- [Given data]
======

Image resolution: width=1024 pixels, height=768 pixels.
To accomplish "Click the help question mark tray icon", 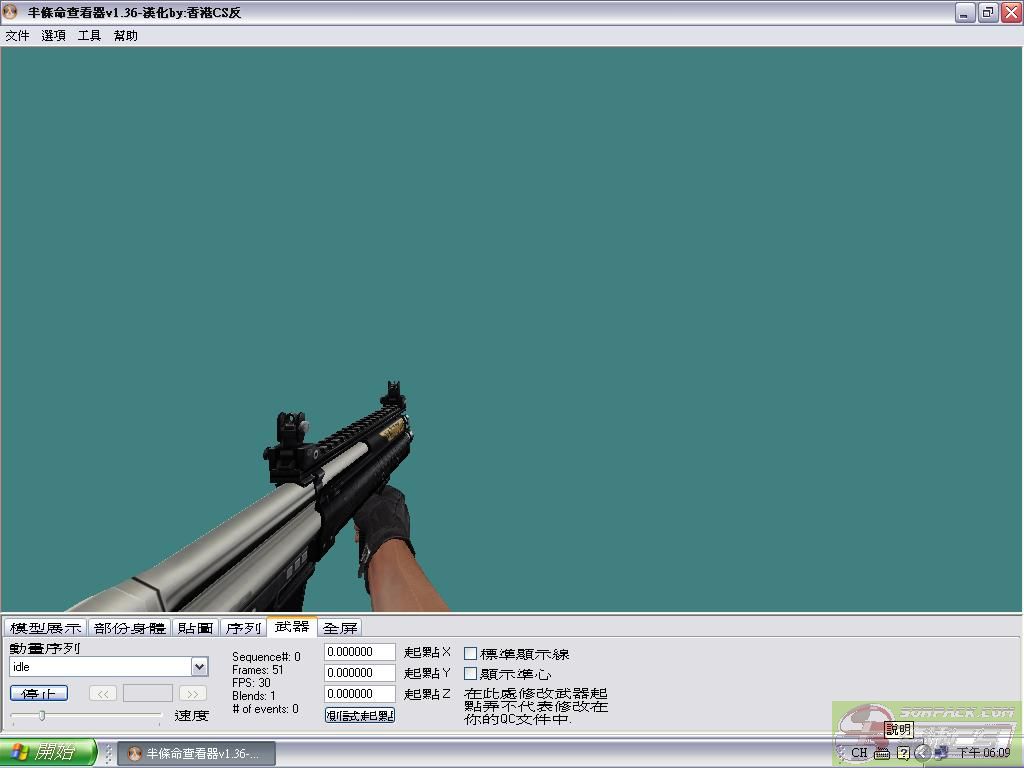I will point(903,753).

======

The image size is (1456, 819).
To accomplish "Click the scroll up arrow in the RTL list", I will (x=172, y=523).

======

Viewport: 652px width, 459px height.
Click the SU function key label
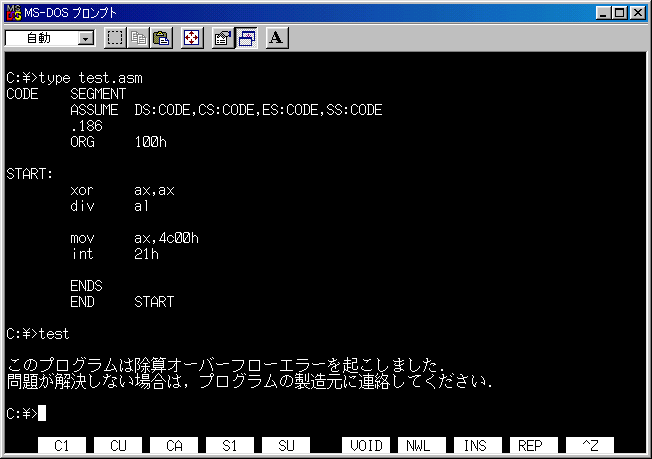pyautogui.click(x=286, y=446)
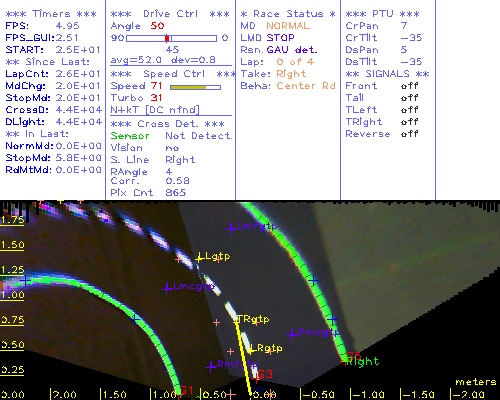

======

- [Requirement] Show each line above that contains the string "height", copied in full.

- [Result]
Image resolution: width=1024 pixels, height=768 pixels.
Viewport: 652px width, 459px height.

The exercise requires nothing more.